Plan to set up Gap in Europe

March 2, 2001

The French Grenoble Graduate School of Business is planning to set up a global access programme to help non-European start-ups expand into Europe and European firms to expand across borders within the continent.

The programme is based on the Global Access Programme at the University of California, Los Angeles. The three-year-old programme, run by UCLA's Anderson School, aims to help young foreign companies expand into the United States.

Teams of MBA students spend six months writing business plans that are then dissected by panels of venture capitalists, bankers, accountants and marketing experts, among others.

Newsha Ghodsi, who presented a plan for French competitive intelligence software company Digimind last year, appreciated working on a project with a real company that was looking for real funding.

"How often do students get that kind of opportunity?" she asked.

Grenoble's plan is at an early stage.
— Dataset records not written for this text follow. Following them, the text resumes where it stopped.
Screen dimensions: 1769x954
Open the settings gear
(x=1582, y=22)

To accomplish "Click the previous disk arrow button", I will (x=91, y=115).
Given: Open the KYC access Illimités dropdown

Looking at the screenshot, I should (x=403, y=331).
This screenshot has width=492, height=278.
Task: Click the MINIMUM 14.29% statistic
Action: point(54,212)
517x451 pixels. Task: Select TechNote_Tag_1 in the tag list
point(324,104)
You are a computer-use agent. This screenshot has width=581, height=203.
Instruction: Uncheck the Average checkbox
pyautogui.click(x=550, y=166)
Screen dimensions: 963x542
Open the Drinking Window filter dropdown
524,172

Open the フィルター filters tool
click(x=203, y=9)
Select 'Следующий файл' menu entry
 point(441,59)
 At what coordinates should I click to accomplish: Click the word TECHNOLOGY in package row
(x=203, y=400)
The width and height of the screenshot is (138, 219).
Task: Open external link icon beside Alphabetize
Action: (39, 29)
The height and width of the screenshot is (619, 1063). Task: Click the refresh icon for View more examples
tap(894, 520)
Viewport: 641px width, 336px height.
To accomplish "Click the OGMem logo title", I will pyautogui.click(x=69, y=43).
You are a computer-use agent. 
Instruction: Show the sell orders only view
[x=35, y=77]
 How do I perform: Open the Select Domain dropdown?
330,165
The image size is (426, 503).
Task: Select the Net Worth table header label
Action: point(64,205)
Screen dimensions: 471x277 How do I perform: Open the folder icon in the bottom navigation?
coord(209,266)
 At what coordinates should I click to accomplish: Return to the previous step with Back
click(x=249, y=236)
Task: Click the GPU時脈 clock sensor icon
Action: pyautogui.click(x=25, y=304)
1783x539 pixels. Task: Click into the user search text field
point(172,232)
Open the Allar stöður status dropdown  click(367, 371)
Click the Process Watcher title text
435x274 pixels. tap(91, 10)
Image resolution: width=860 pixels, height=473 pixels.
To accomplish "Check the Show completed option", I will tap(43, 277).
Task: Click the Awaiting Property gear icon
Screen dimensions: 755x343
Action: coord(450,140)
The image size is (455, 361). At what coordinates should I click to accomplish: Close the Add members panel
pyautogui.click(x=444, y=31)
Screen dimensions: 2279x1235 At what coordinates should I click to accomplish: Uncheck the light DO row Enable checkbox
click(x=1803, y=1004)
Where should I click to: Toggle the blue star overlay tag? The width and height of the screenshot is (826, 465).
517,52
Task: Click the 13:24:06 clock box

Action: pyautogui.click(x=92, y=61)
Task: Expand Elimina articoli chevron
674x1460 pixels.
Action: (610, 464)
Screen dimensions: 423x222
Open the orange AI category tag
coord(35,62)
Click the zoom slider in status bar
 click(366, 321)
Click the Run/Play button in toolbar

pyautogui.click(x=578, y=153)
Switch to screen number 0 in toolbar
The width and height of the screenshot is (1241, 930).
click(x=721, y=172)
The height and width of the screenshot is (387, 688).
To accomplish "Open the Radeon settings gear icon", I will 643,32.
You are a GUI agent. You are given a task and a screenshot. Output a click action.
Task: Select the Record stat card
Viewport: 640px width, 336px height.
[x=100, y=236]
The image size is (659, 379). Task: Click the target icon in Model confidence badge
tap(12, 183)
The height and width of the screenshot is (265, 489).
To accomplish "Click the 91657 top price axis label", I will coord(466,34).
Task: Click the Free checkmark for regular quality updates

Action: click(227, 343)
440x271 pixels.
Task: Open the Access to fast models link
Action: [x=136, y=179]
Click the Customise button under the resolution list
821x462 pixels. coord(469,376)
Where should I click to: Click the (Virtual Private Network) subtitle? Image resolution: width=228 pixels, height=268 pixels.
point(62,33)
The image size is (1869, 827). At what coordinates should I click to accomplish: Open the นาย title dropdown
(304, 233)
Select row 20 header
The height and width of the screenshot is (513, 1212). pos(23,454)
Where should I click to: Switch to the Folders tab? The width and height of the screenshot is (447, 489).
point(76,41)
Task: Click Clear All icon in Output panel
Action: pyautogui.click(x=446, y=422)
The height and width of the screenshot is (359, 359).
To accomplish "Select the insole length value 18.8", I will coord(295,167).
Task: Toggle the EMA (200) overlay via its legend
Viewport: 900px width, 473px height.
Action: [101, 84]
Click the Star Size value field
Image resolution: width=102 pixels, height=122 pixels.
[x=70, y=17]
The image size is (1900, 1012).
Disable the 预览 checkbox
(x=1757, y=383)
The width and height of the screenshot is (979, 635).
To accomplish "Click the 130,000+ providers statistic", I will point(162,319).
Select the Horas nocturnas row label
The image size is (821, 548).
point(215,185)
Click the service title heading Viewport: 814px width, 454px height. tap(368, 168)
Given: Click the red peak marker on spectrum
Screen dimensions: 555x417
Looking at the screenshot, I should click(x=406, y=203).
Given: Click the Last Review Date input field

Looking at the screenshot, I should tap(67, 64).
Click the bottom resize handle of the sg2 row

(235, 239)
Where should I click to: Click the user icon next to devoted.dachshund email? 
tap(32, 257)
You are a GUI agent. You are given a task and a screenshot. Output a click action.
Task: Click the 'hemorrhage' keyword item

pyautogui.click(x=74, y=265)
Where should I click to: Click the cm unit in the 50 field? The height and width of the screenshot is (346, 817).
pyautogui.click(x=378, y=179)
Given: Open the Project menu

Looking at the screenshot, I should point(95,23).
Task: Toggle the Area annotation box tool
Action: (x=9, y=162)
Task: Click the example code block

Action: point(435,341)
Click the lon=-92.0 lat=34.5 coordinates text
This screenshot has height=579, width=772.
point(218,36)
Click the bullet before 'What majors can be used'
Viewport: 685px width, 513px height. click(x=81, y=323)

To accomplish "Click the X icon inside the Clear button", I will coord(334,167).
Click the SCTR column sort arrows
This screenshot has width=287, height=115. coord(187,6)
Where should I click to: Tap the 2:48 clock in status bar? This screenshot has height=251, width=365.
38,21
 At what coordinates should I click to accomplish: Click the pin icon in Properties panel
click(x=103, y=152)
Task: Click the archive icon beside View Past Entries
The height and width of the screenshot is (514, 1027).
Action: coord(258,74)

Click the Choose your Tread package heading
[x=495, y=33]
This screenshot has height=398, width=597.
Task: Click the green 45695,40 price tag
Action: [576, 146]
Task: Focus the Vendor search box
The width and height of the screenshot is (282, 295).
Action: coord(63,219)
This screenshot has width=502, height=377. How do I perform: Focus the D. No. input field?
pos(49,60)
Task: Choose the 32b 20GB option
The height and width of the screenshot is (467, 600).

Francois Therin, who teaches technology management at Groupe ESC Grenoble, runs a start-up incubator and looks after the French component of Gap. He hopes that Finland will be the main partner in the scheme. The United Kingdom, Germany, Italy and Spain would join next, and Grande Ecole's 20 existing European partners would follow.

The first non-European countries to be involved in the project would be the current Gap partners, Australia, Chile and the US.

The University of New South Wales in Australia plans to set up a Gap for non-Australian start-ups and MBA and MBT students.